Stored items:
:::
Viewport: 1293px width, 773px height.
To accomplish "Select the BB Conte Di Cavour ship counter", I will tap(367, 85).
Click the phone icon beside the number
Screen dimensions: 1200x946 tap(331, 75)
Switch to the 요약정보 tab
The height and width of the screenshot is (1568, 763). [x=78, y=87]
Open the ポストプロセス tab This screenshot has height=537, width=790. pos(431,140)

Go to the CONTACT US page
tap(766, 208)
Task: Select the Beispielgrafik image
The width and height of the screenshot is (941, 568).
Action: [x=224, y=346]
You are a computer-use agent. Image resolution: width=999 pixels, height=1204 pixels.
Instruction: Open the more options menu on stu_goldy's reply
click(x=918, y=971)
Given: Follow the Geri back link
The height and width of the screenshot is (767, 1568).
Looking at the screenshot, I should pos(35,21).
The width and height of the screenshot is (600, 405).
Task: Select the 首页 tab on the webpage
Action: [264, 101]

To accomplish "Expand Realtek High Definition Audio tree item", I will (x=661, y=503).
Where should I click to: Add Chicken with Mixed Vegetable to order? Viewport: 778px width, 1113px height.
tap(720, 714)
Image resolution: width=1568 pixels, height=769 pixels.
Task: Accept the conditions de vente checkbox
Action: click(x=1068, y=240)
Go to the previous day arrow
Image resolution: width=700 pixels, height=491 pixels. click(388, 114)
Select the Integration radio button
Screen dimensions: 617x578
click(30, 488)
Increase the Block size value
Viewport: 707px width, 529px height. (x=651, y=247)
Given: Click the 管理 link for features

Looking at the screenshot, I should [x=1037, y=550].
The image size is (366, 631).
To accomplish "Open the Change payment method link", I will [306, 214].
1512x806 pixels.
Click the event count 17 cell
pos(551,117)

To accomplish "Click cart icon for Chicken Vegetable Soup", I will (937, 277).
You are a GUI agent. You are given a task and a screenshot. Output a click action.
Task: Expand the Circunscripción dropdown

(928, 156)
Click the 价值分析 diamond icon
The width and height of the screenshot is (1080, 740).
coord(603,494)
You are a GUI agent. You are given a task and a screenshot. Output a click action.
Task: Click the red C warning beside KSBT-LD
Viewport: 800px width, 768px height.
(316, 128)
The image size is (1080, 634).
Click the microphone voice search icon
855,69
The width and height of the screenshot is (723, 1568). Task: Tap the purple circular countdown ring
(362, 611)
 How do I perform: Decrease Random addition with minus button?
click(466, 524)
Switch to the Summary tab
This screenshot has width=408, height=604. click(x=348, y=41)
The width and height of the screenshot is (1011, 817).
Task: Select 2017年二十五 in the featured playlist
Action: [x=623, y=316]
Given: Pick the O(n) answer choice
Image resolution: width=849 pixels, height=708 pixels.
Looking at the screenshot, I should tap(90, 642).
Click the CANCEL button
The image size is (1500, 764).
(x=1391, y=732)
:::
** WHAT IS BEING ASKED **
Once you have read the entries, repeat them all exactly.

** WORKED SOLUTION **
Viewport: 1293px width, 773px height.
To accomplish "Select the BB Conte Di Cavour ship counter", I will tap(367, 85).
Click the phone icon beside the number
Screen dimensions: 1200x946 tap(331, 75)
Switch to the 요약정보 tab
The height and width of the screenshot is (1568, 763). [x=78, y=87]
Open the ポストプロセス tab This screenshot has height=537, width=790. pos(431,140)

Go to the CONTACT US page
tap(766, 208)
Task: Select the Beispielgrafik image
The width and height of the screenshot is (941, 568).
Action: [x=224, y=346]
You are a computer-use agent. Image resolution: width=999 pixels, height=1204 pixels.
Instruction: Open the more options menu on stu_goldy's reply
click(x=918, y=971)
Given: Follow the Geri back link
The height and width of the screenshot is (767, 1568).
Looking at the screenshot, I should pos(35,21).
The width and height of the screenshot is (600, 405).
Task: Select the 首页 tab on the webpage
Action: [264, 101]

To accomplish "Expand Realtek High Definition Audio tree item", I will (x=661, y=503).
Where should I click to: Add Chicken with Mixed Vegetable to order? Viewport: 778px width, 1113px height.
tap(720, 714)
Image resolution: width=1568 pixels, height=769 pixels.
Task: Accept the conditions de vente checkbox
Action: click(x=1068, y=240)
Go to the previous day arrow
Image resolution: width=700 pixels, height=491 pixels. click(388, 114)
Select the Integration radio button
Screen dimensions: 617x578
click(30, 488)
Increase the Block size value
Viewport: 707px width, 529px height. (x=651, y=247)
Given: Click the 管理 link for features

Looking at the screenshot, I should [x=1037, y=550].
The image size is (366, 631).
To accomplish "Open the Change payment method link", I will [306, 214].
1512x806 pixels.
Click the event count 17 cell
pos(551,117)

To accomplish "Click cart icon for Chicken Vegetable Soup", I will (937, 277).
You are a GUI agent. You are given a task and a screenshot. Output a click action.
Task: Expand the Circunscripción dropdown

(928, 156)
Click the 价值分析 diamond icon
The width and height of the screenshot is (1080, 740).
coord(603,494)
You are a GUI agent. You are given a task and a screenshot. Output a click action.
Task: Click the red C warning beside KSBT-LD
Viewport: 800px width, 768px height.
(316, 128)
The image size is (1080, 634).
Click the microphone voice search icon
855,69
The width and height of the screenshot is (723, 1568). Task: Tap the purple circular countdown ring
(362, 611)
 How do I perform: Decrease Random addition with minus button?
click(466, 524)
Switch to the Summary tab
This screenshot has width=408, height=604. click(x=348, y=41)
The width and height of the screenshot is (1011, 817).
Task: Select 2017年二十五 in the featured playlist
Action: [x=623, y=316]
Given: Pick the O(n) answer choice
Image resolution: width=849 pixels, height=708 pixels.
Looking at the screenshot, I should tap(90, 642).
Click the CANCEL button
The image size is (1500, 764).
(x=1391, y=732)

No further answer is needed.